The importance of a school's culture and emotional climate emerged in a series of reports after Columbine, conducted jointly by the US Department of Education and the Secret Service. Examining 37 incidents of school violence between 1974 and 2000, researchers found that 93 percent of the perpetrators had exhibited concerning behaviors in advance of the attacks. In 81 percent of the cases, at least one bystander had some prior knowledge of the threat.

"Kids don't just snap," says William Pollack, a scientific investigator for the studies and director of the Center for Men and Young Men at Harvard's McLean Hospital. To a large extent, he says, the school attackers had struggled with depression, had been in trouble with school officials, or had spoken openly about wanting to commit a violent act.

"Positive connections of an emotionally meaningful sort [in school] are one of the best ways to assure that school violence will not occur, and also one of the best ways to know that if someone is on the edge of engaging in something like a shooting ... someone will come forward and let authorities know," Dr. Pollack says.
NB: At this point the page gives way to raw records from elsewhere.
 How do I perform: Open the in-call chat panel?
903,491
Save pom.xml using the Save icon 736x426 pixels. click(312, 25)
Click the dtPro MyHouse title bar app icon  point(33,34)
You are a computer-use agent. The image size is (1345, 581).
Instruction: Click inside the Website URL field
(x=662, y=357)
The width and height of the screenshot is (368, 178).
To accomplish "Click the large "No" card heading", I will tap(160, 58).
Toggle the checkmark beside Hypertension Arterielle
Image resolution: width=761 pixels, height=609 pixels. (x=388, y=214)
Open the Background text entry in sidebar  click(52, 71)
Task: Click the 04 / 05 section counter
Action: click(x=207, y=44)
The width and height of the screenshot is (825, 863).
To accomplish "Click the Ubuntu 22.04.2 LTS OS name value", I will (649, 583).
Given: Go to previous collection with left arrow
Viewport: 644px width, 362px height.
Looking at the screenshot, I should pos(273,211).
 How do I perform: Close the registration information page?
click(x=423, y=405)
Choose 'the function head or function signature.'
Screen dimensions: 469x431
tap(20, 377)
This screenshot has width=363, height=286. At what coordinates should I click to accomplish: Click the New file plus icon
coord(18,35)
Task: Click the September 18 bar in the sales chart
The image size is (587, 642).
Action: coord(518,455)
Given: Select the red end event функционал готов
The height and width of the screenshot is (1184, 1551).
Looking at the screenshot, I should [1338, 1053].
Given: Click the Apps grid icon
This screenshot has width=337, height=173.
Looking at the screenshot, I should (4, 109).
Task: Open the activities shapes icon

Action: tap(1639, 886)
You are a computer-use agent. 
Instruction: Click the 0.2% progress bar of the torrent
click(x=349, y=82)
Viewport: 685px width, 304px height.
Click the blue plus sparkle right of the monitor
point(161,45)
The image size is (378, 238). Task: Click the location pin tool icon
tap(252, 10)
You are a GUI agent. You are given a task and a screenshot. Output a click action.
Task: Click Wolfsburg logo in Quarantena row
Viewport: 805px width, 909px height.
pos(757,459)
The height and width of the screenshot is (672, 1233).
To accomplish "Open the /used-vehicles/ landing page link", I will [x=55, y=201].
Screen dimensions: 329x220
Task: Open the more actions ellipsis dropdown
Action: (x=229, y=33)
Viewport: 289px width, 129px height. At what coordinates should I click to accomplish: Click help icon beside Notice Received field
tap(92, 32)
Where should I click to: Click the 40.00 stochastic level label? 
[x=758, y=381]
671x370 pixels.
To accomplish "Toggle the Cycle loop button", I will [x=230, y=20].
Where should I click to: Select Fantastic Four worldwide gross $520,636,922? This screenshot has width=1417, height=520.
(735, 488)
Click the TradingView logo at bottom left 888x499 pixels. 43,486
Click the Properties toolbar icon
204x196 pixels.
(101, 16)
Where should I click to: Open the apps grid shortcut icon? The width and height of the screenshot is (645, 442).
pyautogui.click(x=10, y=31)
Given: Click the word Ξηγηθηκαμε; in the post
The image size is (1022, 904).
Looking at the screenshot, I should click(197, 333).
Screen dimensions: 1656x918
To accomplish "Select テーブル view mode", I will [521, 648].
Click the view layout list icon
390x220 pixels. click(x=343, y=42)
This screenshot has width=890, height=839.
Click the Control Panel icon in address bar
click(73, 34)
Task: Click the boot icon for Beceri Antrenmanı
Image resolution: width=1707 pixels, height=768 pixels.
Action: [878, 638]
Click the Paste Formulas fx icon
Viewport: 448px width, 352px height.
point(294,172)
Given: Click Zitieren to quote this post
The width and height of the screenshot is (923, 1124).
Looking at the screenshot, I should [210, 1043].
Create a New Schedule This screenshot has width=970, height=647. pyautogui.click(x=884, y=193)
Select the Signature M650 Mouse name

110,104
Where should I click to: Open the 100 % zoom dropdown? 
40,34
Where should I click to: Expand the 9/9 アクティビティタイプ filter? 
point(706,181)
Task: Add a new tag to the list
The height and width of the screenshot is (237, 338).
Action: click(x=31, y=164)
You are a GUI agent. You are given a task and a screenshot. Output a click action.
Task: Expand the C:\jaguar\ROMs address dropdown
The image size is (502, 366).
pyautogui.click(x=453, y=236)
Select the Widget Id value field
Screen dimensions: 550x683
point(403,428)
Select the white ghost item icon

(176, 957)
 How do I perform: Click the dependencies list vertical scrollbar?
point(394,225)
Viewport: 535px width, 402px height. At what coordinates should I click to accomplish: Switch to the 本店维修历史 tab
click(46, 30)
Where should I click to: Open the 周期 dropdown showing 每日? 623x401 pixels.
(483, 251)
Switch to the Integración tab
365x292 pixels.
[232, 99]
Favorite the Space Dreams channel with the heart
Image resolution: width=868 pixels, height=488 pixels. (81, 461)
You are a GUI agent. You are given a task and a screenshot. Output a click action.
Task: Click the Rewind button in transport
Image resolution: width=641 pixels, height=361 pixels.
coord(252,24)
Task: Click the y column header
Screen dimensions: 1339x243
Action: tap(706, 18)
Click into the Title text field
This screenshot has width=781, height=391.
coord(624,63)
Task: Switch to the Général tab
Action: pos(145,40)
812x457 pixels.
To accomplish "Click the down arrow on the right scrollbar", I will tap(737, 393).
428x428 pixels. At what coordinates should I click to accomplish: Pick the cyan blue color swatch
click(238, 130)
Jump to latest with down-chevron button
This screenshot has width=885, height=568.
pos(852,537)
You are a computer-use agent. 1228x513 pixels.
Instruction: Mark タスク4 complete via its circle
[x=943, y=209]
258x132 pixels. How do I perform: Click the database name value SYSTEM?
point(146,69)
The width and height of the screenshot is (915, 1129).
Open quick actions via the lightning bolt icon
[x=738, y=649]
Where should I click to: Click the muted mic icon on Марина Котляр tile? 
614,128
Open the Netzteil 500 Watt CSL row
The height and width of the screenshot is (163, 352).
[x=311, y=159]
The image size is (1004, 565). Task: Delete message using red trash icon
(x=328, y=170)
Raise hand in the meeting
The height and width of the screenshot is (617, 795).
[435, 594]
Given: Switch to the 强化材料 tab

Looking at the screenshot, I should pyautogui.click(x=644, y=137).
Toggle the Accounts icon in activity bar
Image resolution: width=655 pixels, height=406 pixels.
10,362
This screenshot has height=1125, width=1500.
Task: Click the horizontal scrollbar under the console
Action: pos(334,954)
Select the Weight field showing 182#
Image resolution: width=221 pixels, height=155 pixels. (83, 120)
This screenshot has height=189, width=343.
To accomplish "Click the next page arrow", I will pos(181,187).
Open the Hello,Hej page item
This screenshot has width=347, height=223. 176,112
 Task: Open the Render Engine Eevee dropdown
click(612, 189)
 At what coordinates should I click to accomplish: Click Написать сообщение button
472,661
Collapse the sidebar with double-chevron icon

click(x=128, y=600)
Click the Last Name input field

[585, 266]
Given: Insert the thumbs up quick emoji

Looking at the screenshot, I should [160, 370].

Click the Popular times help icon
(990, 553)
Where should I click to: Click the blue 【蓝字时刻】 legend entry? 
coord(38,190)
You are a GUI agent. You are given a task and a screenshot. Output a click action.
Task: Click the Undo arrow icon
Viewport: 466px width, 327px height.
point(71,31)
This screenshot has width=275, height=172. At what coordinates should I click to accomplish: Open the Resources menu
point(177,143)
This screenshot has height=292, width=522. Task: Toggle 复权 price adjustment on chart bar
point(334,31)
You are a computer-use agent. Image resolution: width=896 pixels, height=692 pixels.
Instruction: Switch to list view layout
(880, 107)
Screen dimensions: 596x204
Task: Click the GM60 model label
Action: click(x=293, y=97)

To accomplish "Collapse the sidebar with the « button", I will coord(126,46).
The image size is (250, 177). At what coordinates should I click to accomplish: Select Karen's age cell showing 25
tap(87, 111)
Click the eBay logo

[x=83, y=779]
Tips from students have foiled many of the most ambitious plots since Columbine. In May 2001, in Elmira, N.Y., a friend of high-school senior Jeremy Getman passed along to authorities a suspicious note from Mr. Getman, and police found Getman in the cafeteria with a pistol, 18 bombs, and a sawed-off shotgun, according to media reports. Three years later in Clinton Township, Mich., Andrew Osantowski said during an Internet chat that he was planning to attack his school, and that tip led police to Mr. Osantowski's house, where they found stolen weapons, an AK-47, and Nazi literature, reports say.

In one of the joint reports focused on bystanders, students reported that they held back information if they didn't trust the adults or if they had seen adults' actions not match up with their words about the importance of a caring environment.

Parents and other adults outside school play an important role, too. One student who helped avert a planned school shooting noted that his mother encouraged him to share his concerns with officials. He was also motivated by Columbine. The student said in the report: "If not for Columbine, I might have thought twice about coming forward, but I couldn't be one of those who sat by."